Does it make me an incredibly boring person that on New Years’ Eve I look forward to as much sleep as possible (like any other night)? Maybe so. I’m sure that it does speak volumes about my personality and what I value these days.
It’s not that it was “just another day”. I was nostalgic about the many ways my family was blessed in 2013…about the lessons I learned (the hard way). When my little guy woke up around 10:15, however, I decided to stay upstairs and usher in the new year with my head on my pillow. That worked for me.
2013 was the year I tried to figure out how to be a mom of four children. I didn’t figure it out, but God graciously got us through, anyway. The truth is that I don’t expect to have ever figured it out, but I do have hope of some things improving with time.
On the other hand, I know full well that as some things improve, others will deteriorate. That is how it works in this life.
This truth is not expressed to make others despair. It is to remind us to look towards heaven. Heaven will be incomparable to life on earth! Even our best moments on earth will fall short of the joy we’ll experience in heaven!
What do I look forward to in 2014? While I have not set resolutions, I continuously have goals for myself. Many of them remain. I’ve failed to achieve them perfectly in the past, and remaining the sinner that I am, I know I will continue to. I refuse to wash my hands and give up, but I temper my ideals with the realization that they are just that–ideals.
In 2013, I had the great joy to be able to give of myself to our youngest, Chad. His first year of life was so special. I cherished having a baby in our home (and in my arms)…most of the time. Read back through my blog and unfortunately you’ll be sure to find a whine here or there about how little I got done having a baby in my arms so much of the time. Really, though, I loved it, and am having a hard time letting go of babyhood. My head knows that as he begins to walk and becomes more independent, there will be good, too. I in turn will be more independent and will surely enjoy getting more things done. The sad feelings that also crop up reaffirm for me that I did what was best this past year. I made the most of having a baby around, in the way that worked for me. I only had one chance in his life time to do that. I’ll have plenty more chances to “get things done,” God willing.
The past week of vacation (for the kids from school) has been good. We had planned to not travel, and that was for the best. Sickness crept up. It seems like today 8-year-old Caleb is finally better. The tonsillitis must have run its course. I was glad to rule out mono and strep, and was so appreciative of the physician’s admittance that not putting him on an antibiotic was fine…that it would run its course. I don’t hear the swollen sound today when he talks, and his temp was 98.5 God be praised!

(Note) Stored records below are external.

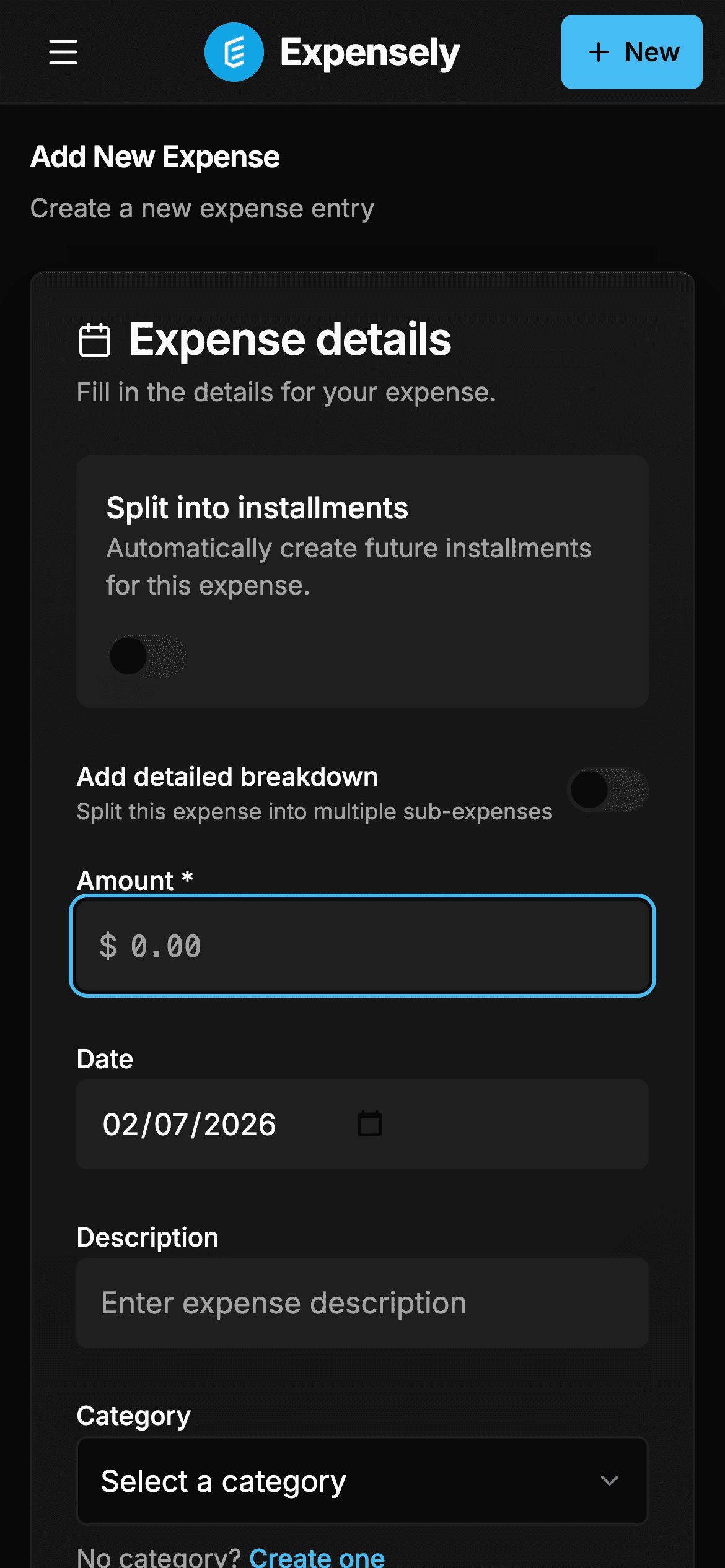Click the category dropdown chevron arrow
Viewport: 725px width, 1568px height.
pyautogui.click(x=610, y=1481)
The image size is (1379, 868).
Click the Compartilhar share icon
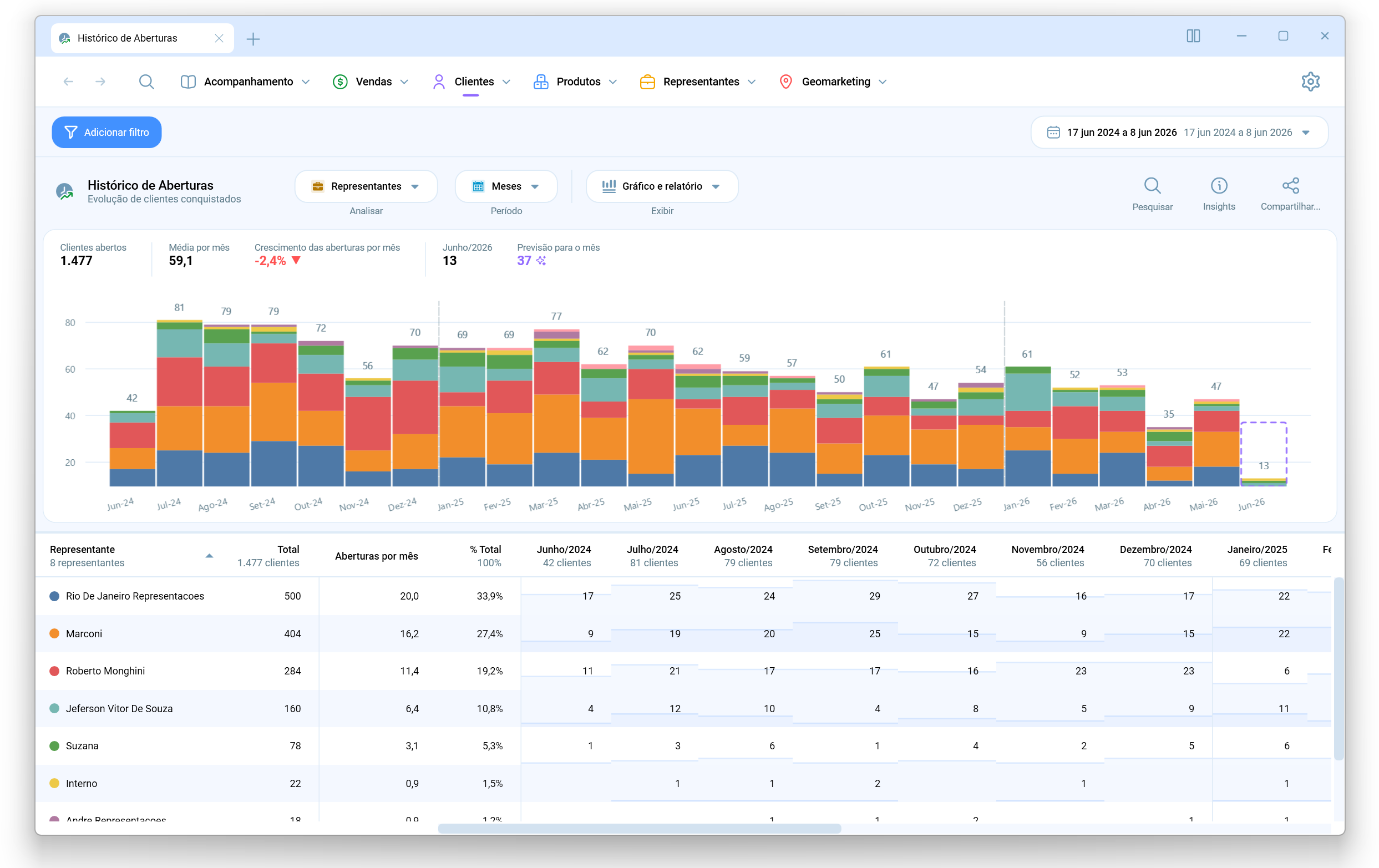point(1290,185)
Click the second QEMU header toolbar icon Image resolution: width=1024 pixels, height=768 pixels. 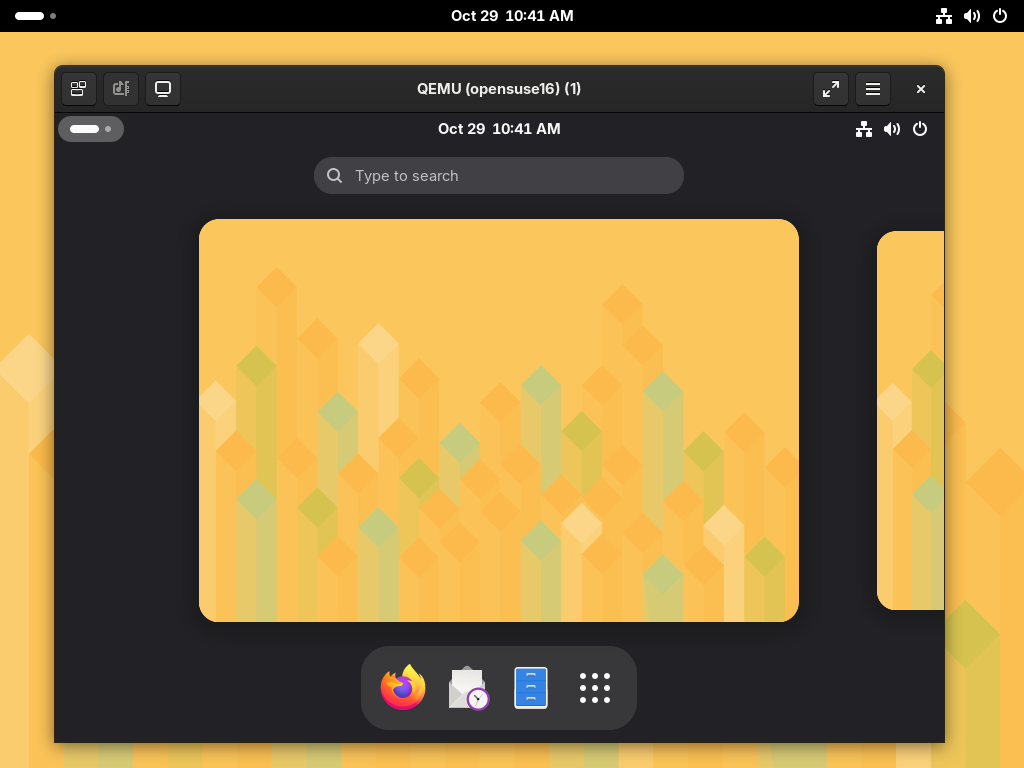point(121,89)
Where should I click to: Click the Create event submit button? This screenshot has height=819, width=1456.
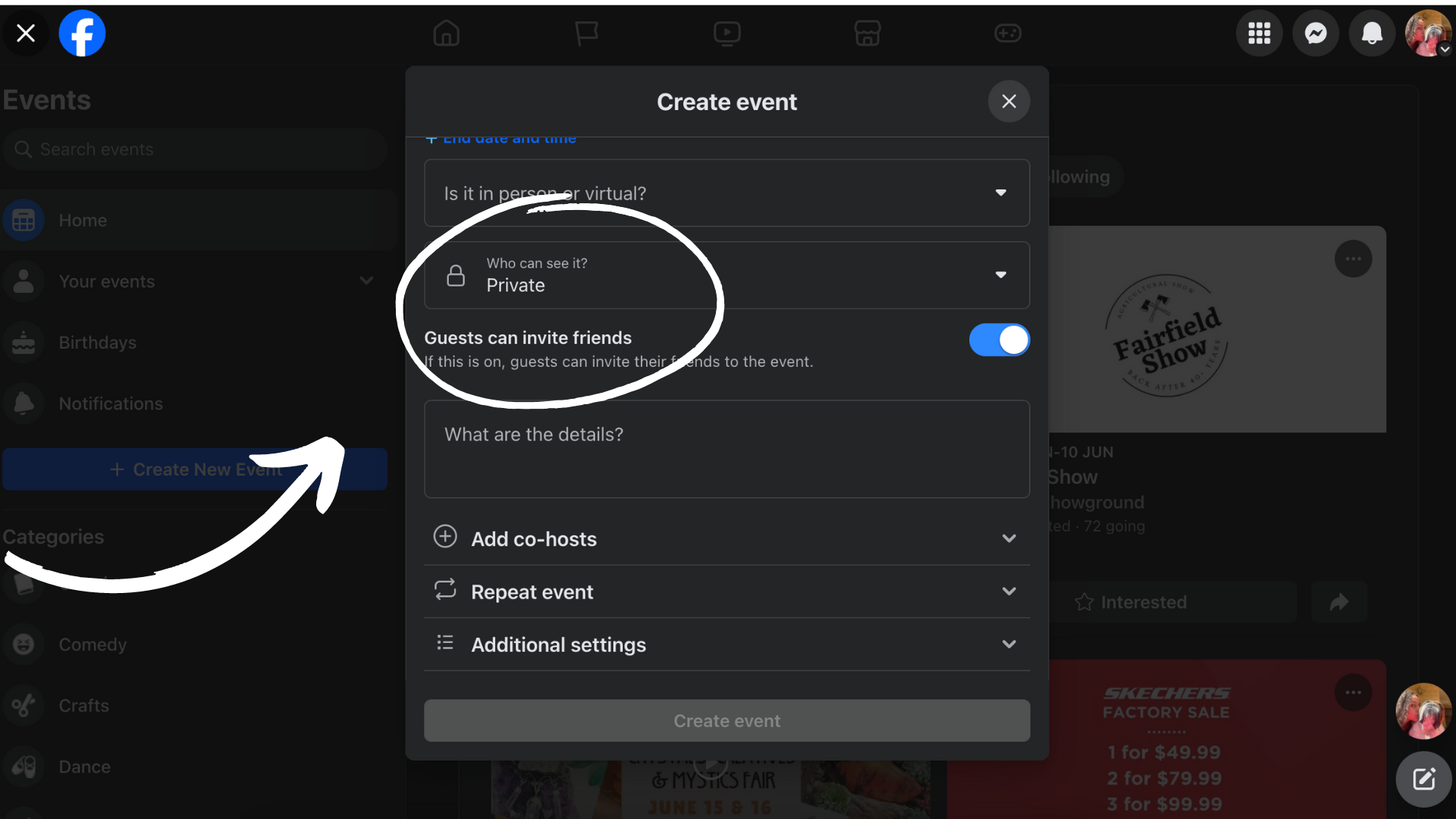click(727, 720)
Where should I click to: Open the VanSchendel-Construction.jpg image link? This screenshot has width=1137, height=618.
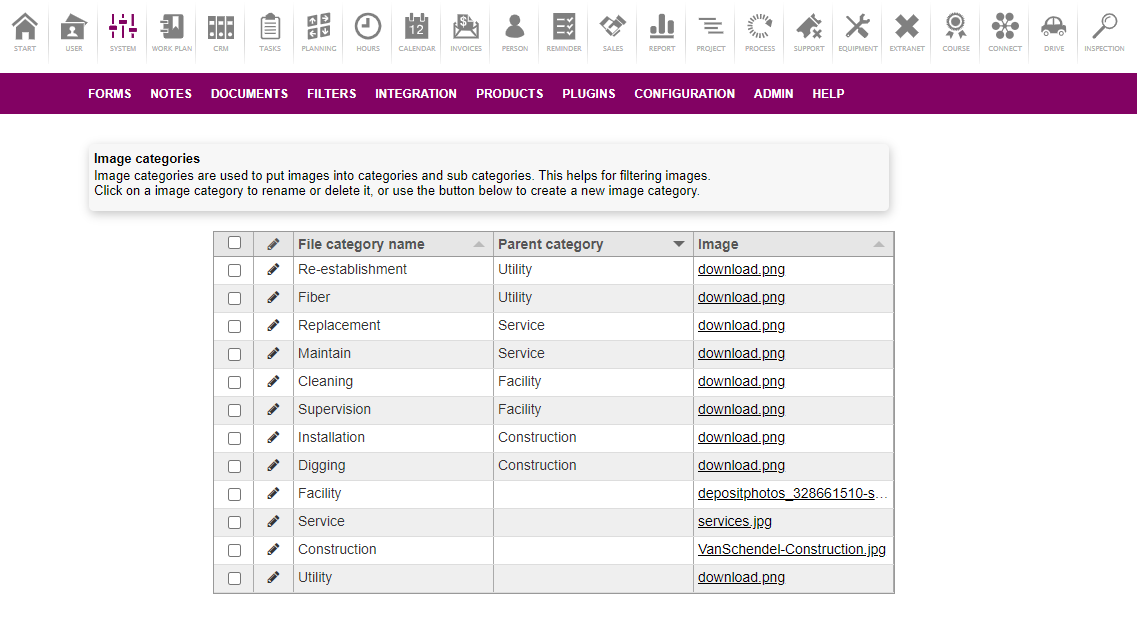pyautogui.click(x=791, y=550)
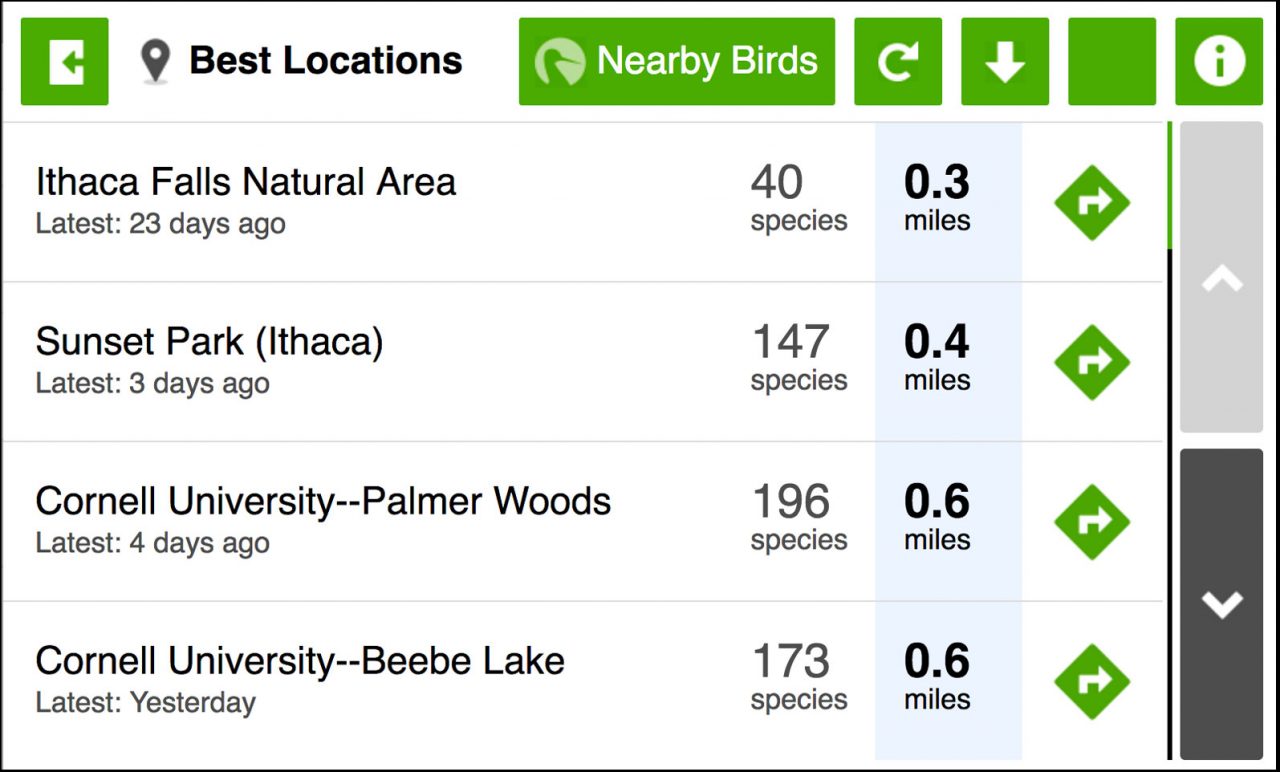
Task: Select the refresh icon in the top toolbar
Action: (x=897, y=60)
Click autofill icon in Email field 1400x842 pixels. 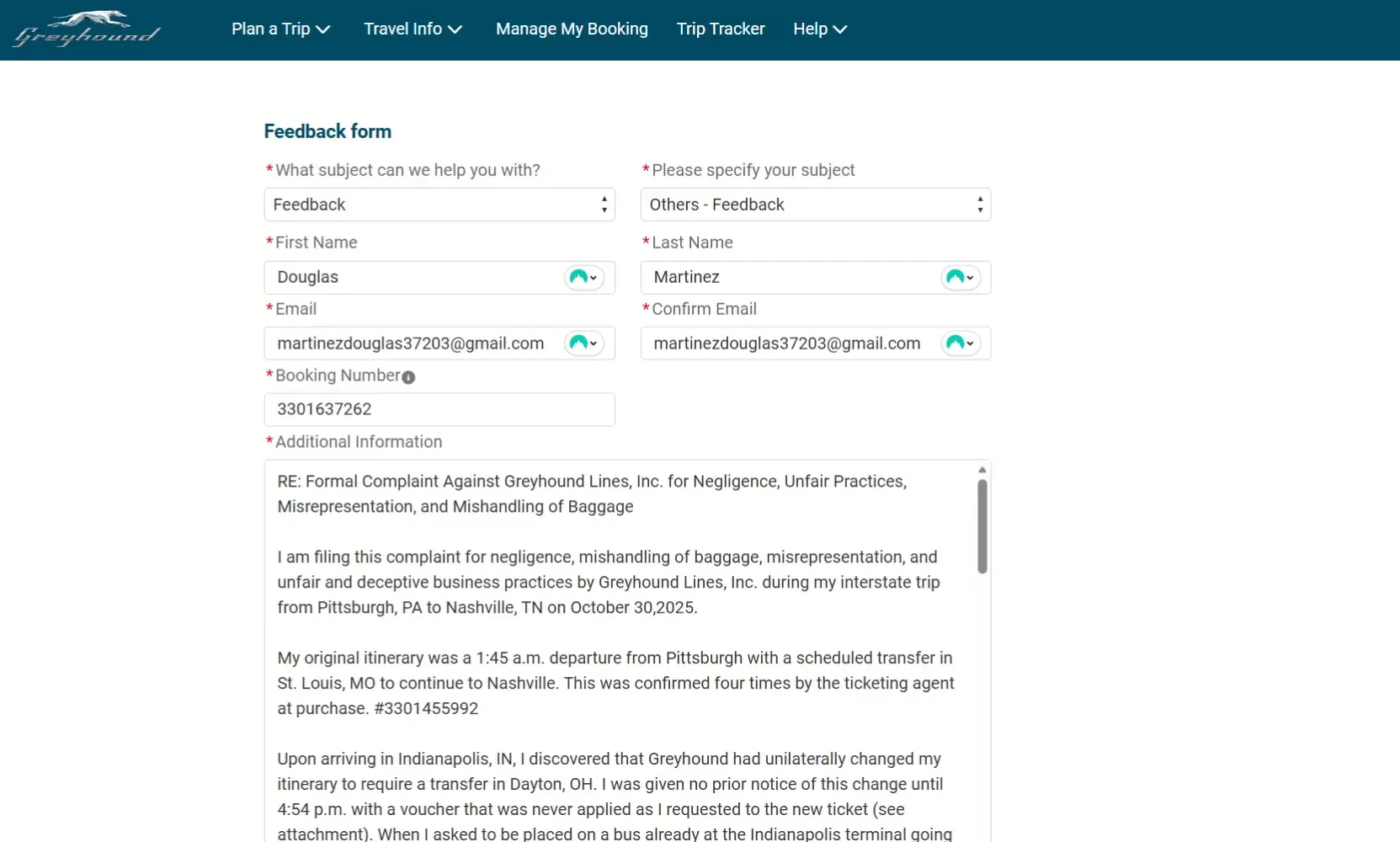583,344
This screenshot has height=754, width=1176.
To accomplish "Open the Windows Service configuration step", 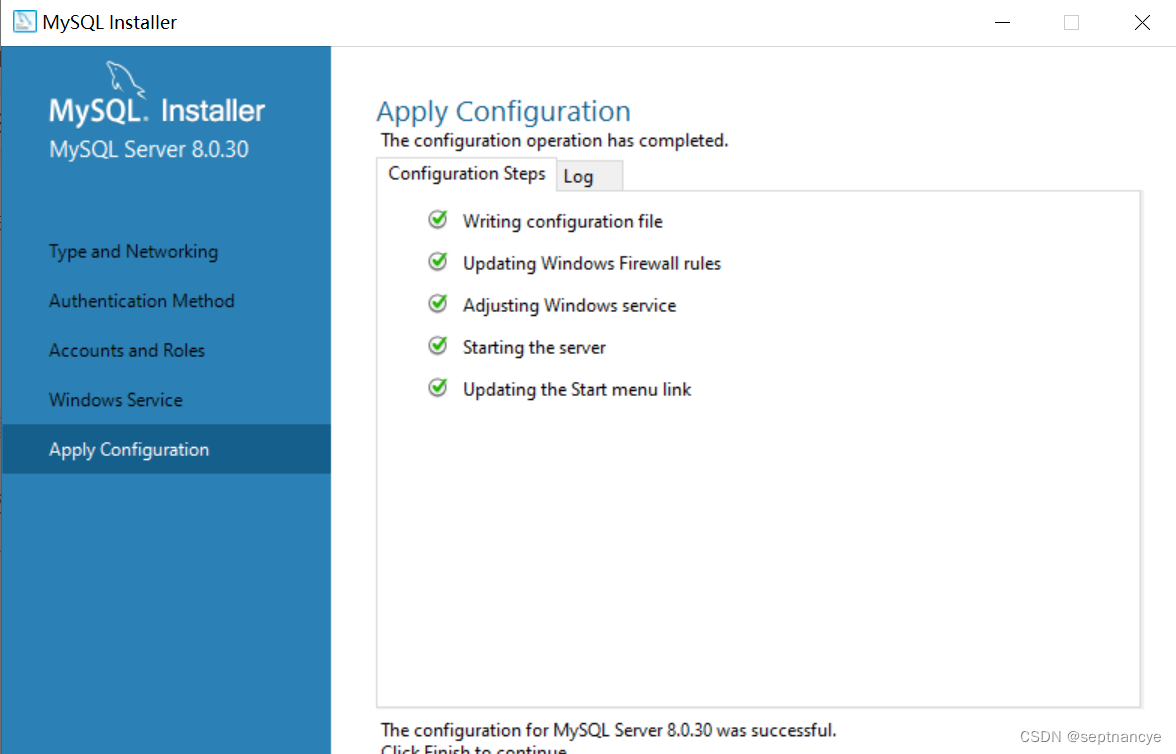I will point(115,399).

The construction around here has made great progress. The doors went up yesterday. We are so close to the priming and painting phase. I have struggled (again) with having construction going on, more so as the days went on. I want to put everything in its place. I want to clean everything. I try to get started and realize that my goals are too lofty and that time will be wasted. I feel useless, grouchy, and then I step back and realize that there will be a day to clean, and it’s not today. “Today” is about keeping the kids busy and enjoying having them around. We’ll take it easy today and continue to stick around the house, but if Caleb holds up well today, maybe we can do some of the fun ideas I’ve stored away while we waited for health. Swimming, sledding, ice skating…
Even if we don’t get to those things, I had best not be quick to call this vacation a wash. We’ve played games, the kids have invented their own, and we’ve had tons of family together time. This is a wonderful blessing.
Recognizing our blessings where they are is important. Will a construction project go smoothly and turn out perfectly? Will everything have its own place throughout it all and be tidy? Will children be happy and busy in such a picture? No, no, no, and no.
As I’ve said before, life is messy, but messes can be joyous. So much of that lies in the heart. What is your attitude? I have a hard time embracing the messes, but situations in my life continue to help me work through this issue.
At any rate, when I look ahead at 2014, the unknowns and hopes mix together with the truth that joy and sadness will be there, and that the hope of heaven will carry us through. What grace is this!